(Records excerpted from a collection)

^^^^^^^^^^^^^^^^

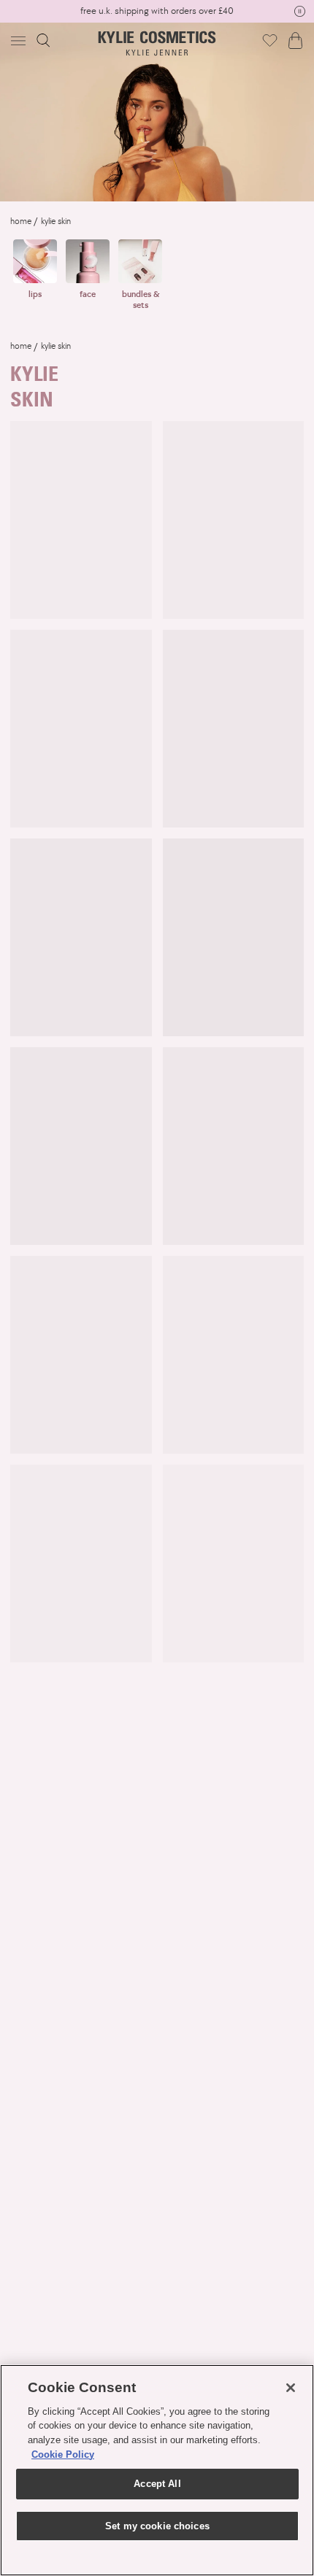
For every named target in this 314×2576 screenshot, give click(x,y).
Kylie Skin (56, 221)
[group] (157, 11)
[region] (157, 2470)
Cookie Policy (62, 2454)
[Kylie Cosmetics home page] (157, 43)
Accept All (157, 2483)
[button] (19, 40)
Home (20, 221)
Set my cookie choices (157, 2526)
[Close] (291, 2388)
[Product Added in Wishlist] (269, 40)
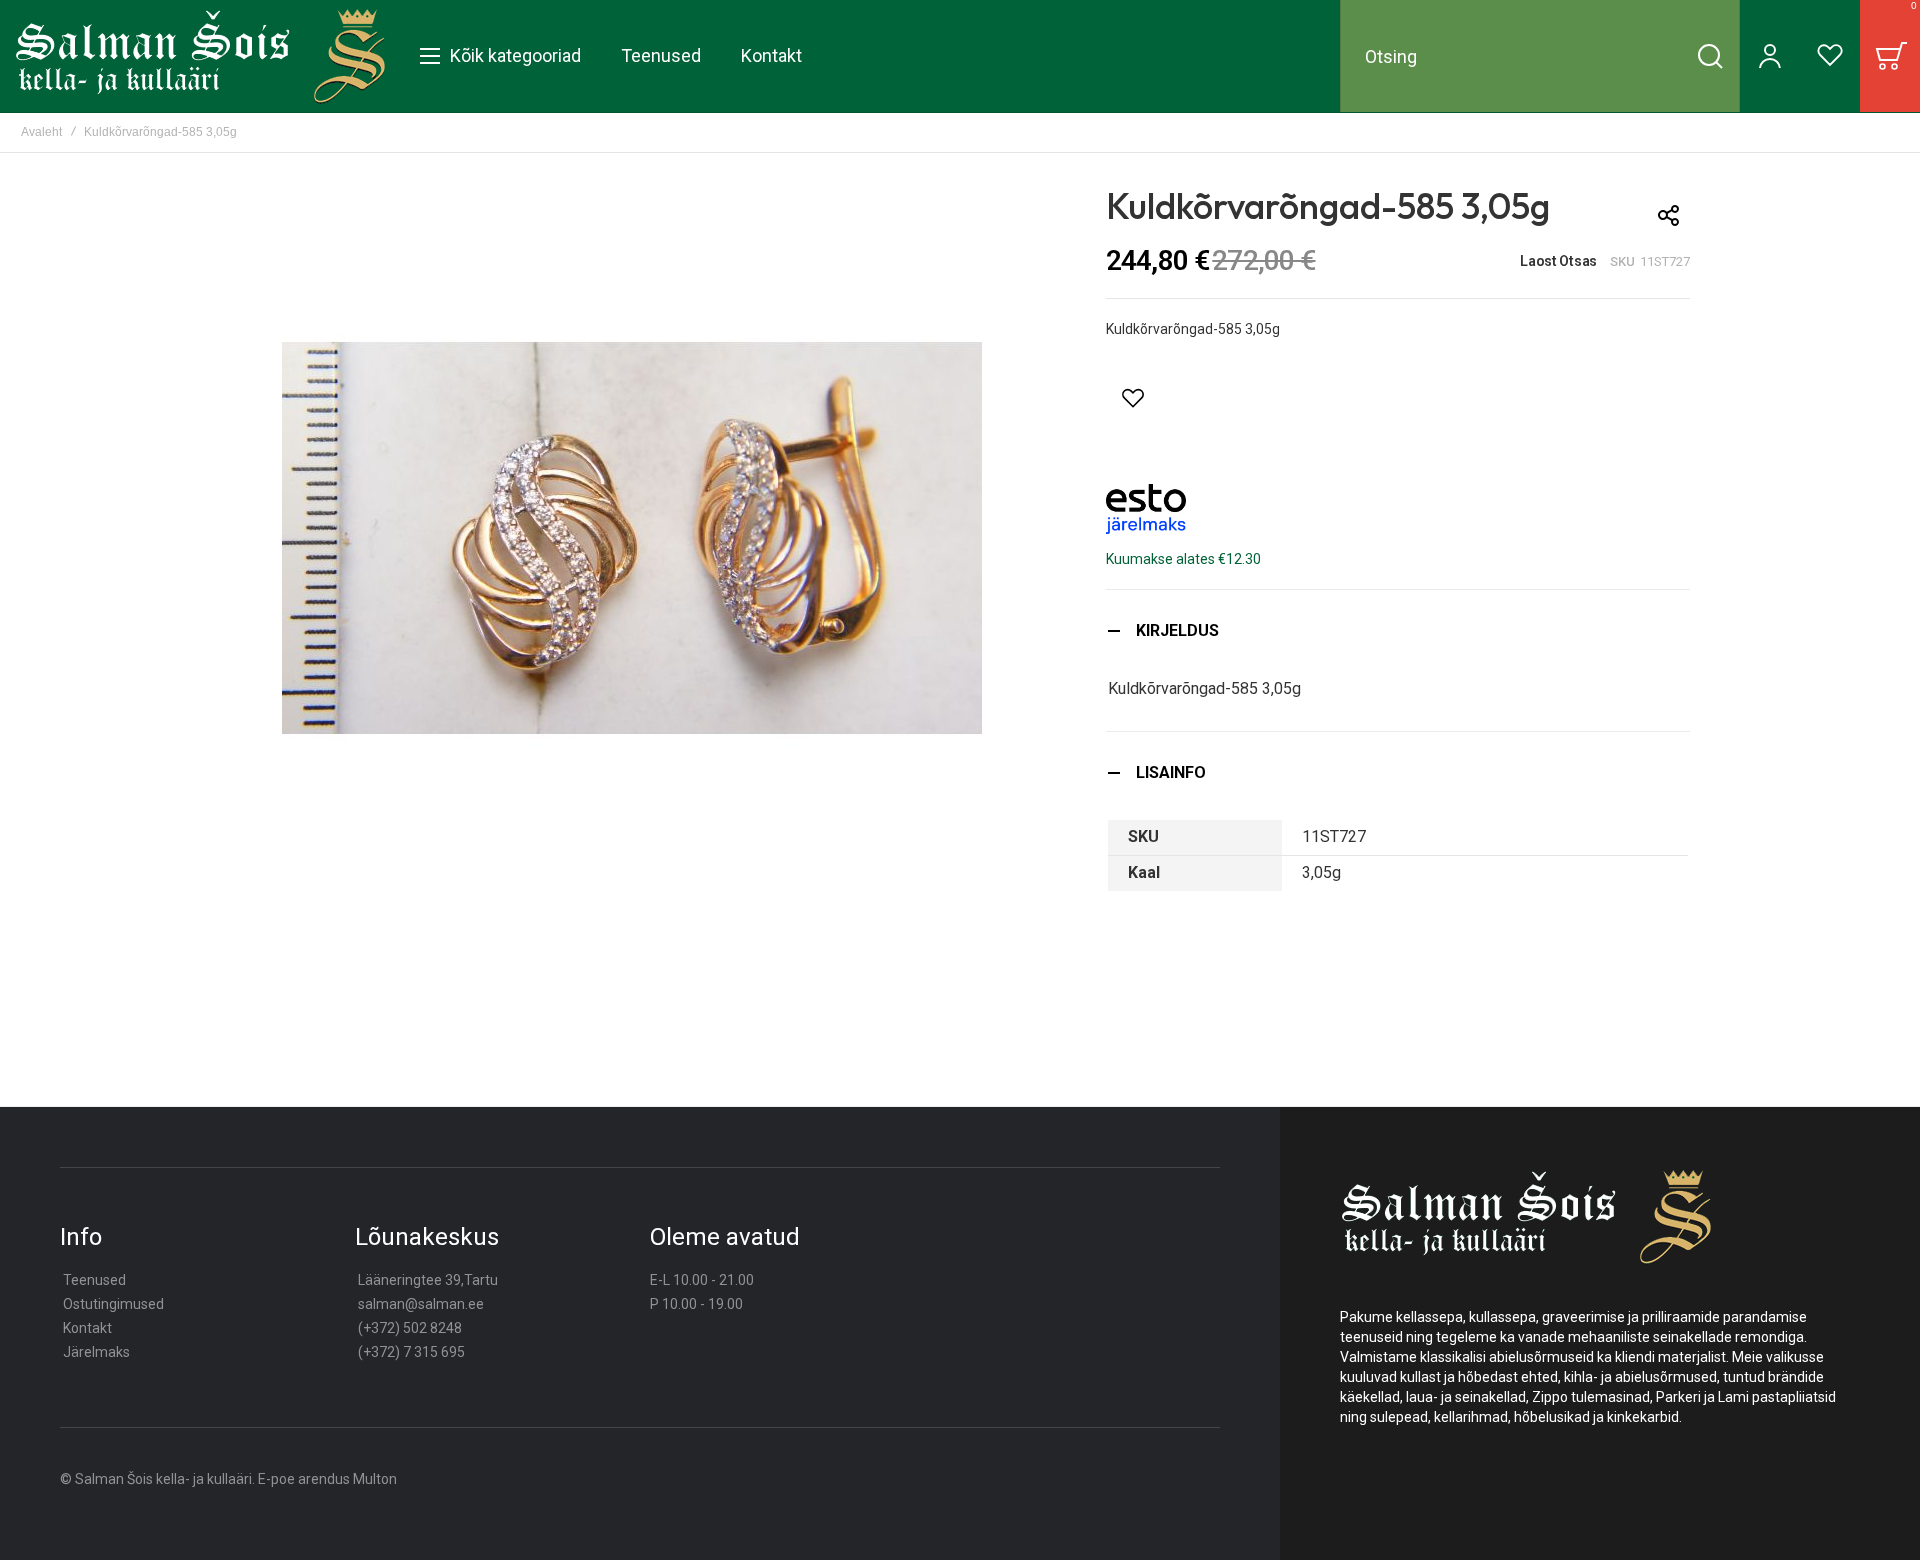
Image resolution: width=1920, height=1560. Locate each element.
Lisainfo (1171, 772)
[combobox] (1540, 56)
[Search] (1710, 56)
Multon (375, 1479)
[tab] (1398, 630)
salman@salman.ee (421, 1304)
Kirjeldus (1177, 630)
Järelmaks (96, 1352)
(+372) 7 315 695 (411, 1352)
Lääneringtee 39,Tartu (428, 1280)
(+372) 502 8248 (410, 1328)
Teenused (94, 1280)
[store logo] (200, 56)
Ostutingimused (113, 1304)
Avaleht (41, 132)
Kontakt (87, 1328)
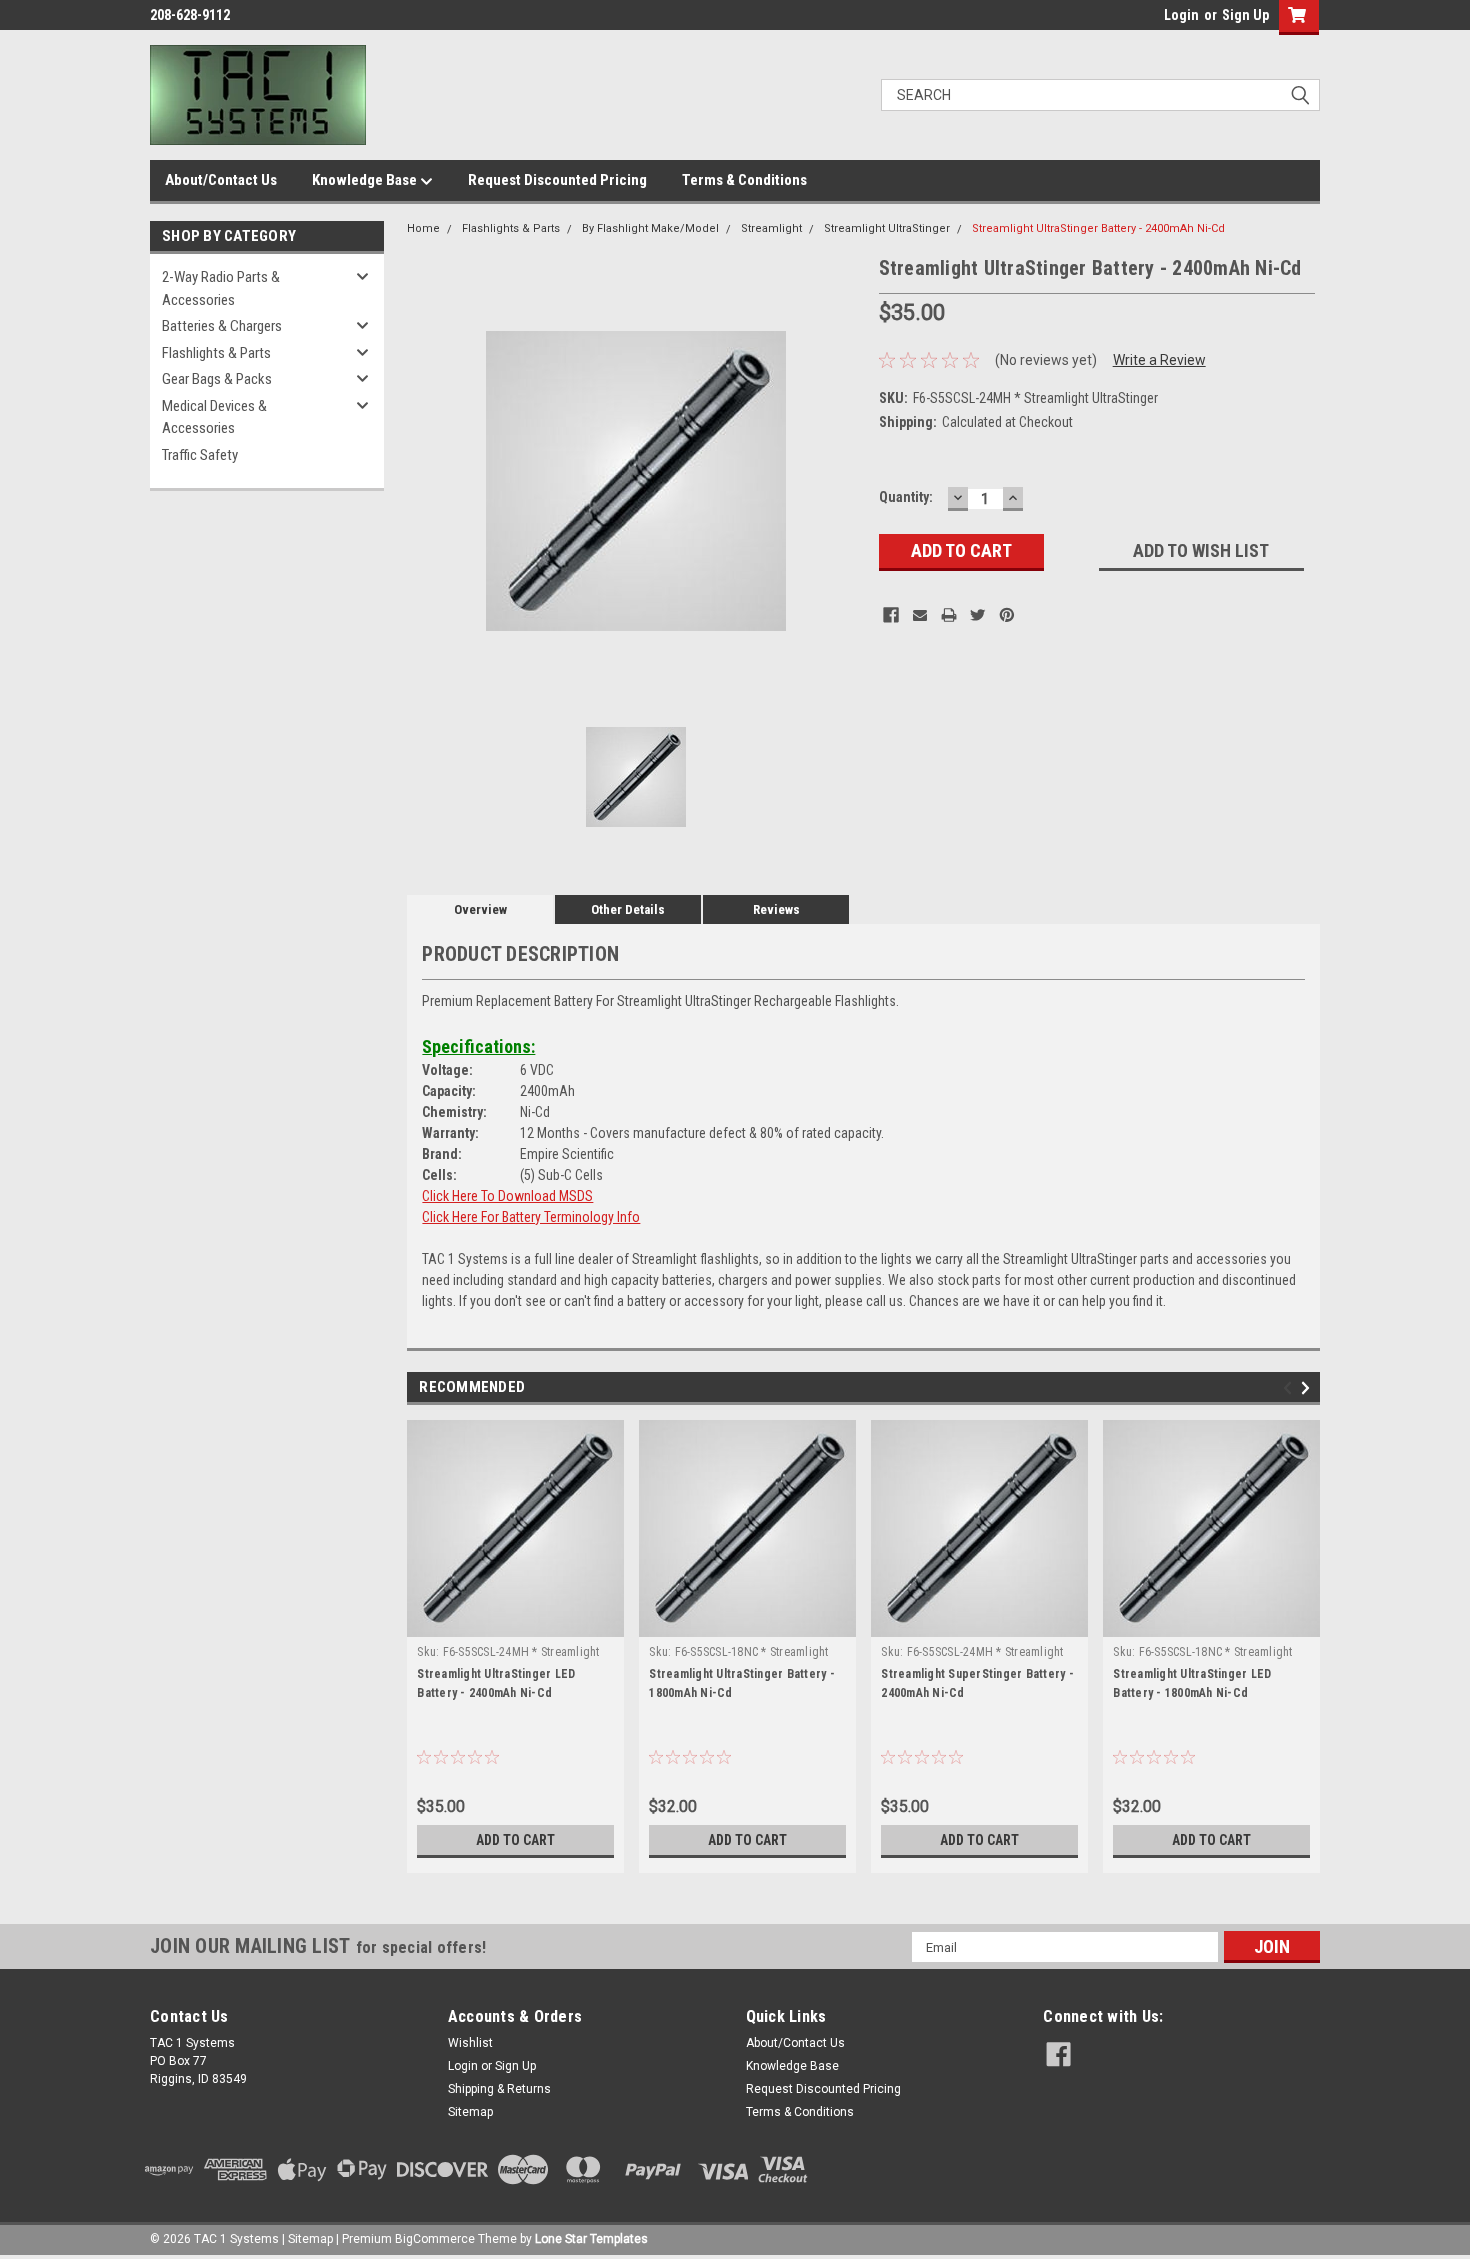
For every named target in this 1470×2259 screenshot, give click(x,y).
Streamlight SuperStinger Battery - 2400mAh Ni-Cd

^^^^^^^^^^^^^^^^

**Task brief**.
Restate each entry word for word, leaving out any pictures.

**Answer to the problem**.
For every named target in this 314×2576 screenshot, give click(x,y).
Kylie Skin (56, 221)
[group] (157, 11)
[region] (157, 2470)
Cookie Policy (62, 2454)
[Kylie Cosmetics home page] (157, 43)
Accept All (157, 2483)
[button] (19, 40)
Home (20, 221)
Set my cookie choices (157, 2526)
[Close] (291, 2388)
[Product Added in Wishlist] (269, 40)
Image resolution: width=1920, height=1560. Locate each element.
Lisainfo (1171, 772)
[combobox] (1540, 56)
[Search] (1710, 56)
Multon (375, 1479)
[tab] (1398, 630)
salman@salman.ee (421, 1304)
Kirjeldus (1177, 630)
Järelmaks (96, 1352)
(+372) 7 315 695 (411, 1352)
Lääneringtee 39,Tartu (428, 1280)
(+372) 502 8248 (410, 1328)
Teenused (94, 1280)
[store logo] (200, 56)
Ostutingimused (113, 1304)
Avaleht (41, 132)
Kontakt (87, 1328)
For every named target in this 1470×2259 screenshot, give click(x,y).
Streamlight SuperStinger Battery - 2400mAh Ni-Cd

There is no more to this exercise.